## Exercise data
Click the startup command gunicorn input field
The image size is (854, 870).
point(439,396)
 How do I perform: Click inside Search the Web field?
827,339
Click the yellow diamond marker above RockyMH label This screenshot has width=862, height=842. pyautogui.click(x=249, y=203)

---

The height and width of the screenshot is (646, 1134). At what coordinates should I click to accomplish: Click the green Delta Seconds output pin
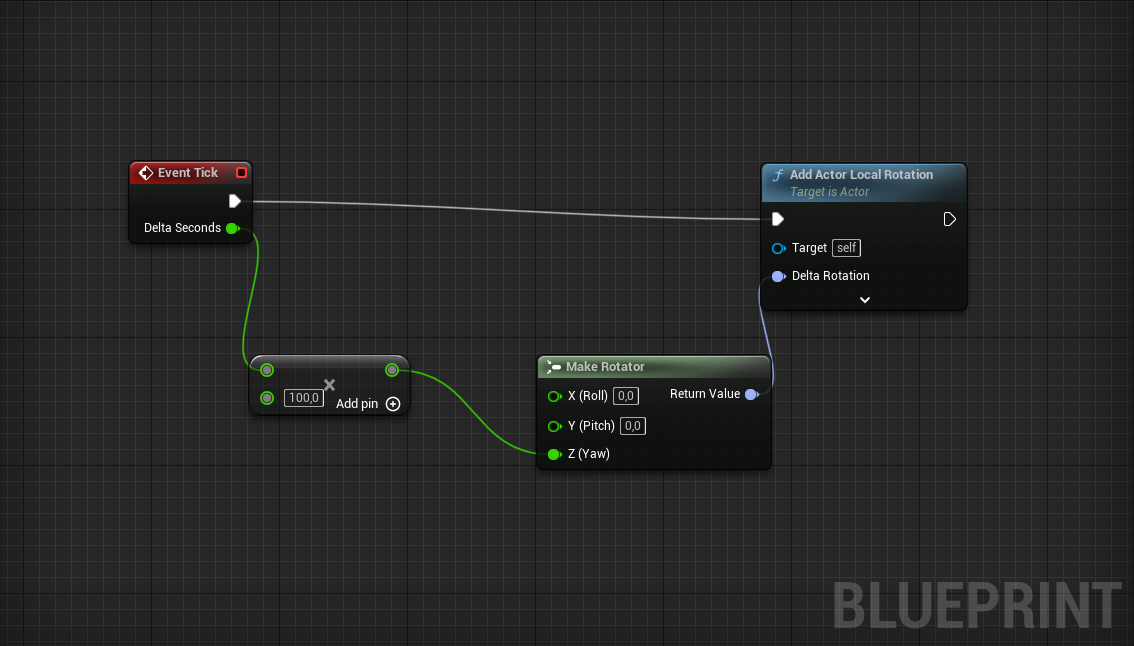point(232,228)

## Objective
Please output the data unchanged, starting at the line that contains "The height and" and stopping after the line that contains "point(232,228)". Leave the pictures out of your output.

## Response for this exercise
The height and width of the screenshot is (646, 1134). At what coordinates should I click to accomplish: Click the green Delta Seconds output pin
point(232,228)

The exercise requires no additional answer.